Tech Leaders Push AI Nobody Actually Wants

Tech companies are racing to add AI to everything, but most people don’t actually want their daily tasks automated. A new analysis shows Silicon Valley executives suffer from “software brain” – seeing the world only through algorithms and databases.

This explains why we get AI features nobody asked for, like smart fridges that order groceries automatically or AI assistants that book meetings without checking your actual preferences first. Tech leaders assume everyone thinks like programmers.

The Automation Nobody Ordered

The problem starts in boardrooms where executives ask “how can we automate this?” instead of “do people want this automated?” They see inefficiencies everywhere that need fixing with AI, but regular folks often prefer doing things themselves.

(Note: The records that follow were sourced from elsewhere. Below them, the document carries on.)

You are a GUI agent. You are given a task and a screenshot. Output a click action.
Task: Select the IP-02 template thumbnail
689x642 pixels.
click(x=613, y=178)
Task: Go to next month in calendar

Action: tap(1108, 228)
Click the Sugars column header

Take restaurant ordering. Tech companies spent millions building AI phone systems to take orders automatically. But customers got frustrated with robots that couldn’t handle simple changes like “no onions.” Many restaurants quietly switched back to human staff.

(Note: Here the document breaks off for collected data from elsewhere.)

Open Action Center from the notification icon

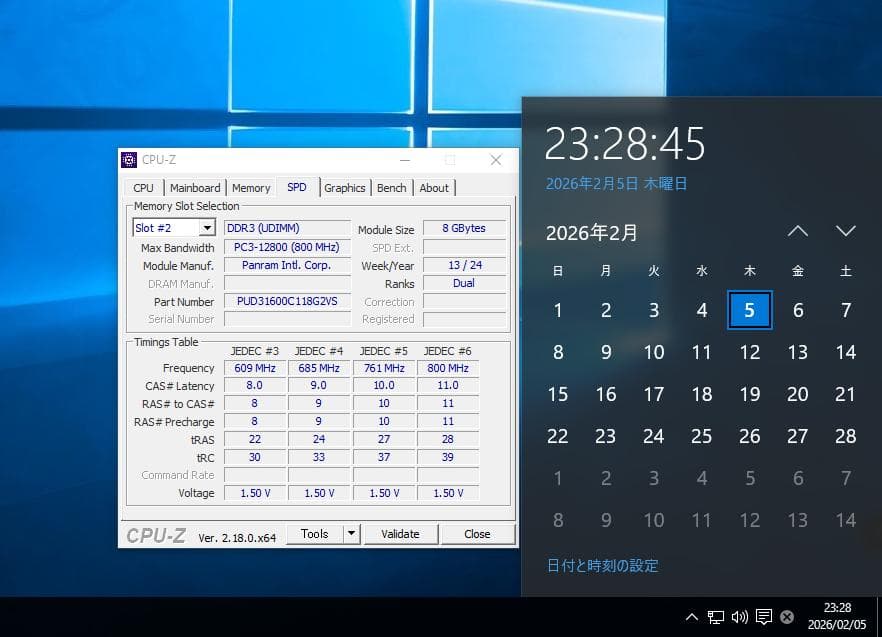[x=765, y=617]
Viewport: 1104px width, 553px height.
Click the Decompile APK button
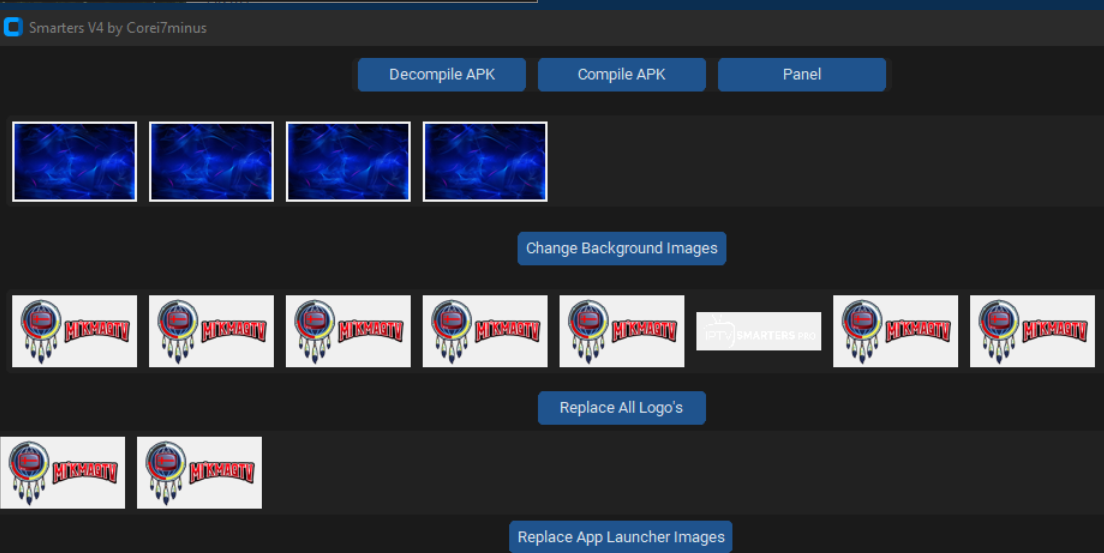click(x=441, y=75)
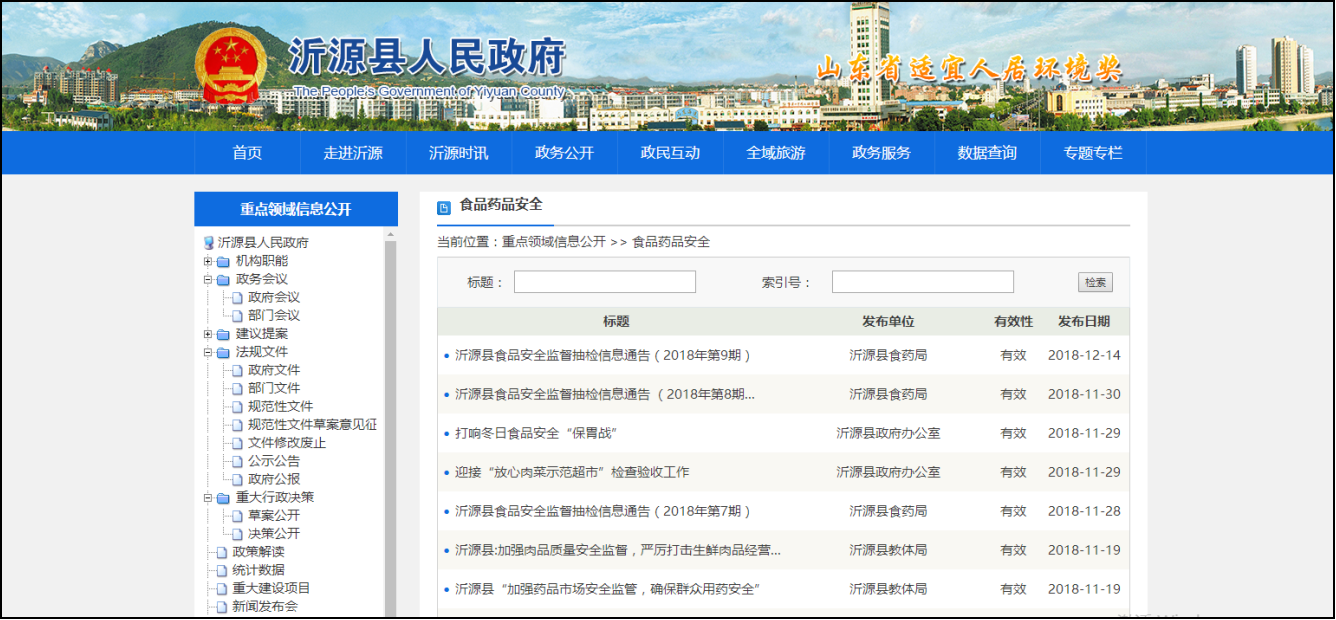Click the folder icon beside 政务会议
This screenshot has height=620, width=1336.
pyautogui.click(x=223, y=280)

The same pattern repeats everywhere. Dating apps added AI to write your messages. Email programs got AI that responds automatically. Photo apps now sort your pictures using facial recognition. Each feature solves a problem most users didn’t know they had.

What People Really Want

Most people want technology that helps them do things better, not technology that does things for them. They want GPS directions, not self-driving cars. They want spell-check, not AI that writes their emails.

Expect this trend to continue as companies realize their expensive AI features go unused. The most successful tech products will likely be the ones that give people more control, not less.